I hope you can understand my problem. I know you don't feel anything for me, I know you despise me, I know you think I'm immature, wild, selfish, and  an ill-mannered girl but what can I do I love you. I love everything about you. Everything you do mesmerizes me. The way you shout at me, shows concern to me. The way you clean up after me, shows you care for me. The way you pin me to the wall when you are angry with me shows you want to be closer to me. Everything i see in you is full of love for me. After the mangalpur fiasco I thought we had a connection the way you caressed my hair and kissed me on the forehead, the way you embraced me into your arms while we were on the truck heading back to Bhopal, the way you cleaned the dirt off of my face with your handkerchief...all that shows concern and even love for me. I don't know why you are suppressing these feelings inside. I don't know why you are afraid to show how you feel inside, but I know you feel something for me just like I feel something for you.

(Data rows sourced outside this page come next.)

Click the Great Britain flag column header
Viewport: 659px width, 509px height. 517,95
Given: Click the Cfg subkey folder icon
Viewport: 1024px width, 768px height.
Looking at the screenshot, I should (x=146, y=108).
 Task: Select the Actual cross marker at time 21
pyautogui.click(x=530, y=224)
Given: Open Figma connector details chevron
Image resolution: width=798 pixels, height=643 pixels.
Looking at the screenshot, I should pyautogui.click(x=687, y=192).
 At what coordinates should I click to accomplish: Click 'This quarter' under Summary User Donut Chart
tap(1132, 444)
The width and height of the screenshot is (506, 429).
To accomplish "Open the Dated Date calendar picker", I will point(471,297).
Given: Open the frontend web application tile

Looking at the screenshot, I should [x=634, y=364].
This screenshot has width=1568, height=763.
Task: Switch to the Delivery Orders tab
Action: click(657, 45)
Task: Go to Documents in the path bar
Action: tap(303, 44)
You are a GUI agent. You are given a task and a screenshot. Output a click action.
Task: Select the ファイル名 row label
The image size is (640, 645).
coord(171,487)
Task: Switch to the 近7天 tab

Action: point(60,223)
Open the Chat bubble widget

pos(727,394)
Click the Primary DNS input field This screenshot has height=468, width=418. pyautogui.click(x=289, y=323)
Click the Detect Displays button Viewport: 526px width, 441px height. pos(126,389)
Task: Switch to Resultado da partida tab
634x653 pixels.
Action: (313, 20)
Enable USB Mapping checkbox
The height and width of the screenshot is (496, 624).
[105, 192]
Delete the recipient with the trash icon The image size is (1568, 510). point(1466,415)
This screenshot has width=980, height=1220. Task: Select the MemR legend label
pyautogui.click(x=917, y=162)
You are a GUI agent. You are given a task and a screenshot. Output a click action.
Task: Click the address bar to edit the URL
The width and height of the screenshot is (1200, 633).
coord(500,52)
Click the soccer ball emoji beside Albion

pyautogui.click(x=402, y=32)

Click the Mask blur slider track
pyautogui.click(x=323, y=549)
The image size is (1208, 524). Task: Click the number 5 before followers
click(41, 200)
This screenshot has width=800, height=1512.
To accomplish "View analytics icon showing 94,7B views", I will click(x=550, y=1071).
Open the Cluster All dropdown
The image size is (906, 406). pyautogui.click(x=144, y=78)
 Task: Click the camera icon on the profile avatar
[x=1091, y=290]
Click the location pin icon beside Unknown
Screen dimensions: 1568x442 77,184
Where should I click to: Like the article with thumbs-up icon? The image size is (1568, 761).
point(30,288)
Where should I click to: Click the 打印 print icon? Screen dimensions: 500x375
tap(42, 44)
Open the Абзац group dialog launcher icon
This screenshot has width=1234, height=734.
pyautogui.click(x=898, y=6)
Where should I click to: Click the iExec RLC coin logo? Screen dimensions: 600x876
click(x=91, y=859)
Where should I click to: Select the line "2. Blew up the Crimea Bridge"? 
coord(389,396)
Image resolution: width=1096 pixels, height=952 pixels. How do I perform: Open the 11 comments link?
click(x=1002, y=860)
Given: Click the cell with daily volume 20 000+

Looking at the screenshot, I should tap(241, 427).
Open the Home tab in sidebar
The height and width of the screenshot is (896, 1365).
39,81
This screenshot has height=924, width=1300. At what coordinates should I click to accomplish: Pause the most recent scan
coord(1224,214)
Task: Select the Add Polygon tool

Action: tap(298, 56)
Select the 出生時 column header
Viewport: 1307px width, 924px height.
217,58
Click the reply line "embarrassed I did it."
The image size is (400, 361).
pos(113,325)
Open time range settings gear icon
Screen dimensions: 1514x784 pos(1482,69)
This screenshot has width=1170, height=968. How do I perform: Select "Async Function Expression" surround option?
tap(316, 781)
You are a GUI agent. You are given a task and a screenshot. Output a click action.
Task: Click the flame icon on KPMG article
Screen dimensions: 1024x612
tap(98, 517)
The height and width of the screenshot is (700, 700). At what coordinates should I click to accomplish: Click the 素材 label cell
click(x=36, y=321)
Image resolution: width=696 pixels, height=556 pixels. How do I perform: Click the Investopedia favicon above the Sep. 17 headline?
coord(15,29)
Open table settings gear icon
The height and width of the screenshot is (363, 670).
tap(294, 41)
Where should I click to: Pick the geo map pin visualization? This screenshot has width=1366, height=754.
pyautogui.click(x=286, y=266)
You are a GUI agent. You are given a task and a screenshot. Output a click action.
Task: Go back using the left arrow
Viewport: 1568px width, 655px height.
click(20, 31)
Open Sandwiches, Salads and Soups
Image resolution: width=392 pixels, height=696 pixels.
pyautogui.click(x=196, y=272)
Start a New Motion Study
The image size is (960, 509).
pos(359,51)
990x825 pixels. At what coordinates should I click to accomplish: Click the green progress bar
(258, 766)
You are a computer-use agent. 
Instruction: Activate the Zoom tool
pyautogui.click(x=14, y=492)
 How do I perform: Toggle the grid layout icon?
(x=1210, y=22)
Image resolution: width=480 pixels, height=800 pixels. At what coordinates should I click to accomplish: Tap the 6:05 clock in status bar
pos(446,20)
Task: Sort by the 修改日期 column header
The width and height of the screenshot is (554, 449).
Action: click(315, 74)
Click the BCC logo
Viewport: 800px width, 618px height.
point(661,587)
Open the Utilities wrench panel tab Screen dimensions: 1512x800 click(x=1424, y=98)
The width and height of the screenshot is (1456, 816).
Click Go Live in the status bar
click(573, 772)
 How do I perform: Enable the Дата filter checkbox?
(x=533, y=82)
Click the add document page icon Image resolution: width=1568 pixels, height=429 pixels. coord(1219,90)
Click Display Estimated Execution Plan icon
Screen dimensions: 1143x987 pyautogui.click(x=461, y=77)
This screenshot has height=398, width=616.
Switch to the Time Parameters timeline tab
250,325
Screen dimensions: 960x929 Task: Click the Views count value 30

I know I am not what you have dreamed of in a girl. I am a confident, independent and westernized girl but I am willing to change for you. I am willing to mend my ways for the person who stands in front me of today. I always thought how can someone change for someone like that but I was wrong I can change myself for you. I can become who you want me to become. Being away from you causes a sharp pain in my heart and I don't know if i can walk away from all this if i stay any longer. Asad quietly was listening to Zoya speak. He leaned forward to her lips and placed his lips on hers. Time seemed to freeze. After some time Asad started to kiss Zoya. She closed her eyes, parted her lips and Asad deepened the kiss. They sat on the bench as the sun was rising , the birds were chirping, kissing each other passionately.